文=酒井政人

2月22日に〝新モンスター〟登場

 2010年にスイスで誕生したスポーツウェアブランドの「On(オン)」が日本で〝大躍進〟している。2022年4月に東京・原宿のキャットストリートに世界で2店舗目、アジア初の旗艦店となるOn Tokyo(オン・トーキョー)をオープンすると、インバウンドの顧客も多く来店。清水歓太(SUBARU)、佐藤圭汰(駒大)らOnのシューズを着用する選手の活躍もあり、最近は街中だけでなく、ランニングシーンでも目立つ存在になっているのだ。

 パフォーマンスシューズで人気の火付け役になったのが、2022年から発売している『Cloudmonster』だろう。

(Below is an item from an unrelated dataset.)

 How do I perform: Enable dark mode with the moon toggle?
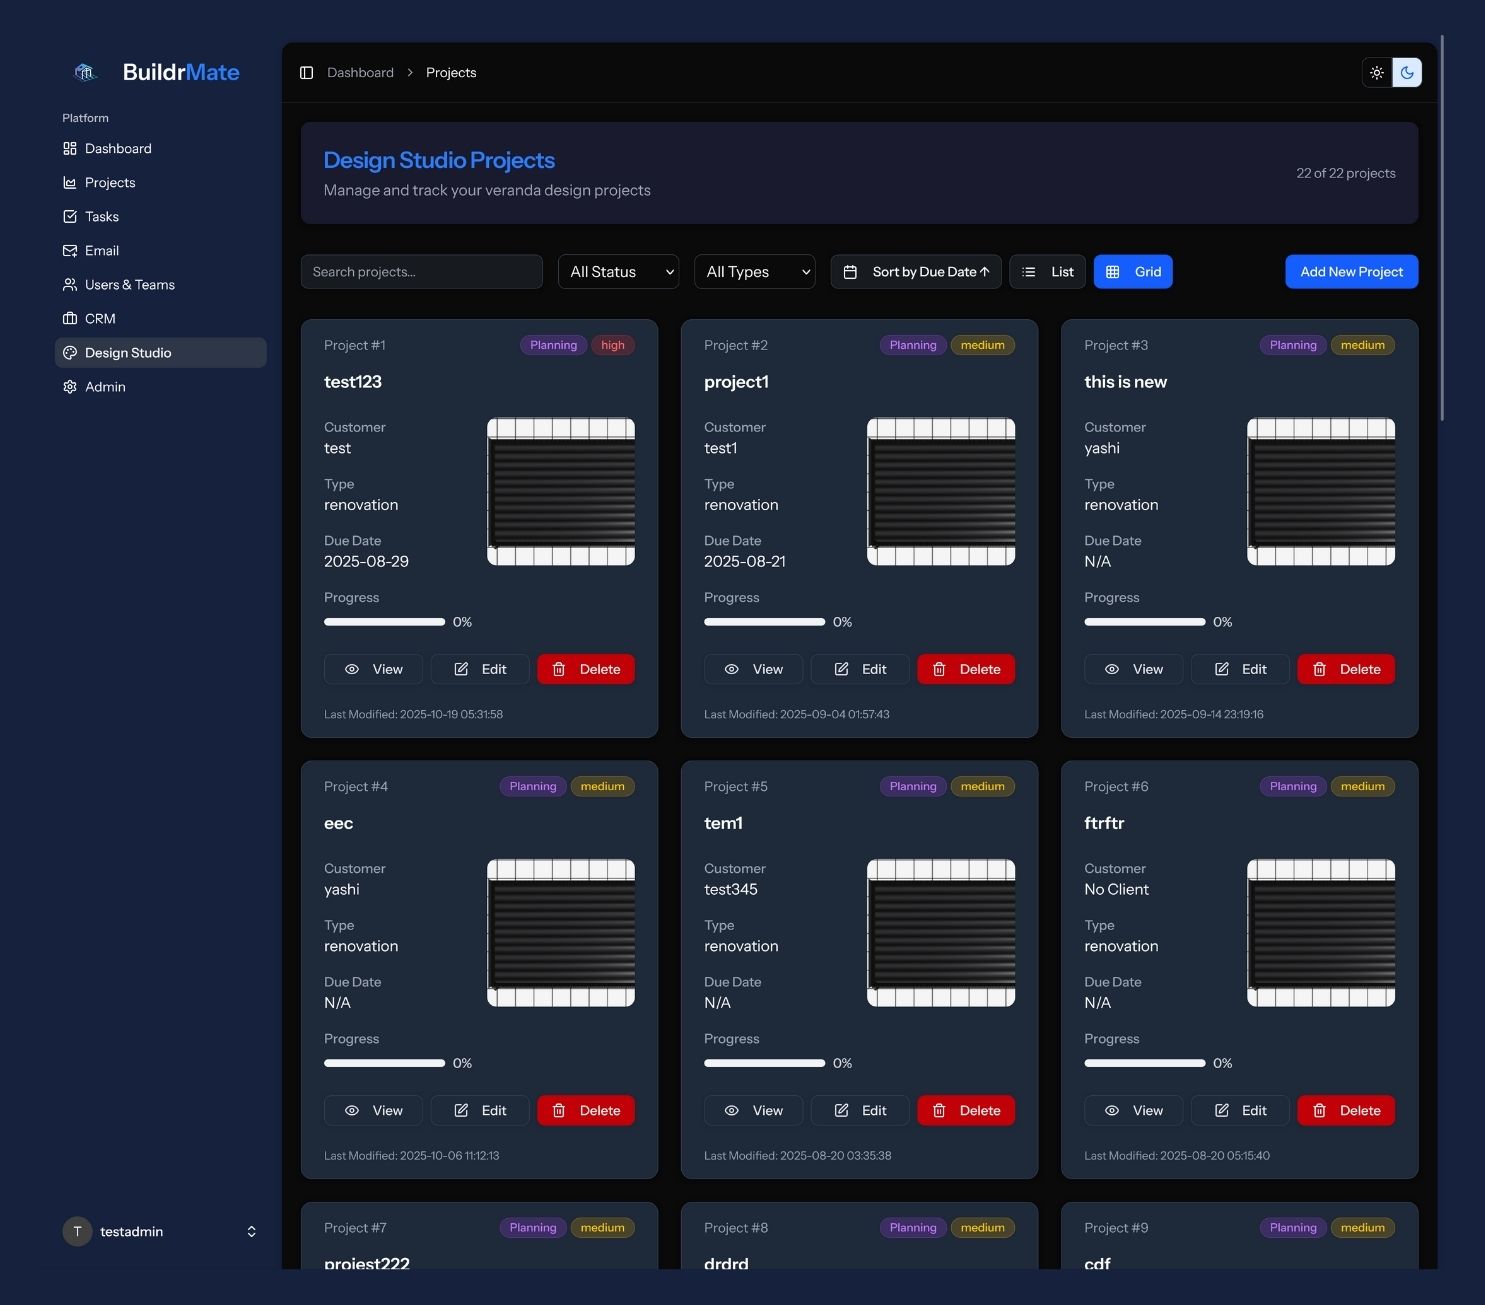1407,72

世界特許技術のCloudTec®(ソールに搭載された筒状のパーツが収縮することで強い推薦力を生む)を搭載した厚底シューズで、モンスター級のクッショニングと高いエネルギーリターンがランナーたちを虜にしている。

 個性的なルックスと快適なライド感で人気の『Cloudmonster』から新たな仲間が登場した。同モデルを初めてアップデートした『Cloudmonster 2』だ。

『Cloudmonster 2』

 本作のCloudTec®ソールには密度の異なる二層構造のHelionTMスーパーフォームを採用して、最高レベルのクッション性を発揮。前足部にかけて厚く配置された上層フォームが高い反発力を維持しながら、下層部分のフォームでよりソフトなクッション性と衝撃吸収を実現している。また前作よりも軽量で反発性の高いナイロンミックス製のSpeedboard® が搭載され、アッパーにはリサイクルポリエステルを100%使用したエンジニアードメッシュにしたことで、ストレスのない履き心地に仕上がった。

 その結果、前作と比べて、汎用性が高くなり、より高いパフォーマンスが発揮できるようなったという。筆者も実際に着用してランニングをしたが、程よい硬さと反発力があって、気持ちよく走ることができた。定番の『Cloud』と比べて、足幅にゆとりがある印象なので、サイズには気を付けた方がいいかもしれない。

『Cloudmonster 2』は2月22日よりOn オフィシャルオンラインショップ、On Tokyoおよび全国の取扱店にて発売中。価格は2万1780円(税込)、カラーは6種類。自分好みのシューズが見つかるだろう。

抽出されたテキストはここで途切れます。